Metadata-Version: 2.4
Name: narayanpop
Version: 0.0.1
Summary: Narayan-Popp ADF Unit Root Test with Two Structural Breaks
Author-email: Dr Merwan Roudane <merwanroudane920@gmail.com>
License-Expression: MIT
Project-URL: Homepage, https://github.com/merwanroudane/narayanpop
Project-URL: Repository, https://github.com/merwanroudane/narayanpop
Project-URL: Bug Tracker, https://github.com/merwanroudane/narayanpop/issues
Project-URL: Documentation, https://github.com/merwanroudane/narayanpop/blob/main/README.md
Keywords: econometrics,unit root test,structural breaks,time series,ADF test,stationarity,cointegration
Classifier: Development Status :: 4 - Beta
Classifier: Intended Audience :: Science/Research
Classifier: Operating System :: OS Independent
Classifier: Programming Language :: Python :: 3
Classifier: Programming Language :: Python :: 3.8
Classifier: Programming Language :: Python :: 3.9
Classifier: Programming Language :: Python :: 3.10
Classifier: Programming Language :: Python :: 3.11
Classifier: Programming Language :: Python :: 3.12
Classifier: Topic :: Scientific/Engineering
Classifier: Topic :: Scientific/Engineering :: Mathematics
Requires-Python: >=3.8
Description-Content-Type: text/markdown
License-File: LICENSE
Requires-Dist: numpy>=1.20.0
Requires-Dist: pandas>=1.3.0
Requires-Dist: scipy>=1.7.0
Provides-Extra: dev
Requires-Dist: pytest>=7.0.0; extra == "dev"
Requires-Dist: pytest-cov>=3.0.0; extra == "dev"
Requires-Dist: black>=22.0.0; extra == "dev"
Requires-Dist: isort>=5.10.0; extra == "dev"
Requires-Dist: flake8>=4.0.0; extra == "dev"
Requires-Dist: mypy>=0.950; extra == "dev"
Provides-Extra: docs
Requires-Dist: sphinx>=4.5.0; extra == "docs"
Requires-Dist: sphinx-rtd-theme>=1.0.0; extra == "docs"
Requires-Dist: numpydoc>=1.2.0; extra == "docs"
Provides-Extra: examples
Requires-Dist: matplotlib>=3.5.0; extra == "examples"
Requires-Dist: seaborn>=0.11.0; extra == "examples"
Requires-Dist: jupyter>=1.0.0; extra == "examples"
Dynamic: license-file

# narayanpop

[![Python Version](https://img.shields.io/badge/python-3.8+-blue.svg)](https://www.python.org/downloads/)
[![License: MIT](https://img.shields.io/badge/License-MIT-yellow.svg)](https://opensource.org/licenses/MIT)
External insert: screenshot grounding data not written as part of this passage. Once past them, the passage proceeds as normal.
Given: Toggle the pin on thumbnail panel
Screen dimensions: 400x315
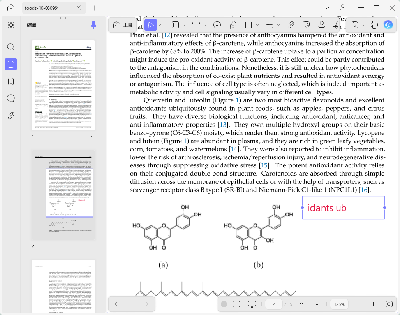Looking at the screenshot, I should pos(93,25).
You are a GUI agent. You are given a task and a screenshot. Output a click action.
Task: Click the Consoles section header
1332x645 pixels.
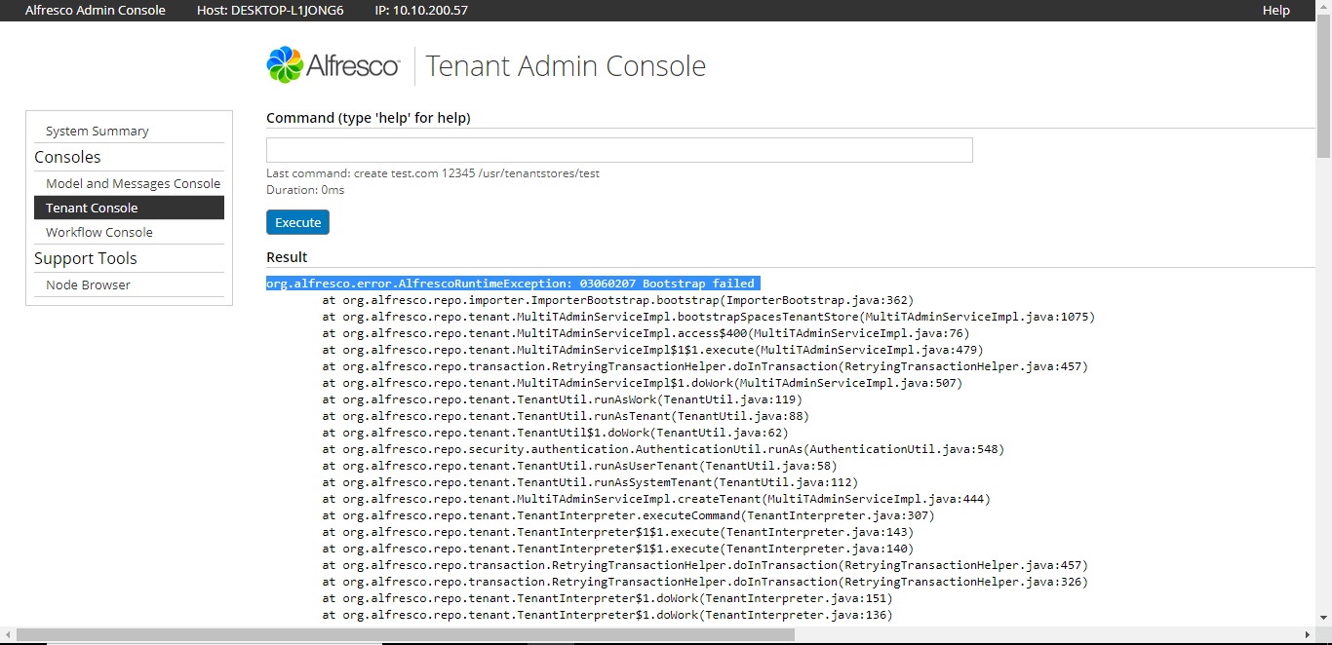[67, 156]
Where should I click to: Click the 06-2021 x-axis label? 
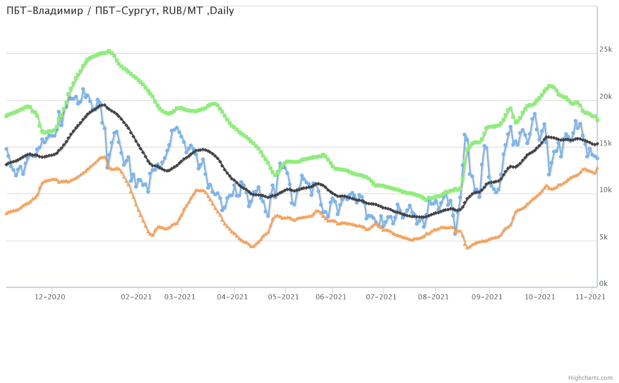(331, 297)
**Narayan-Popp ADF Unit Root Test with Two Structural Breaks**

A Python implementation of the unit root test with two structural breaks proposed by Narayan and Popp (2010).

## Reference

Narayan, P. K. and Popp, S. (2010), "A new unit root test with two structural breaks in level and slope at unknown time", *Journal of Applied Statistics*, 37(9), 1425-1438. 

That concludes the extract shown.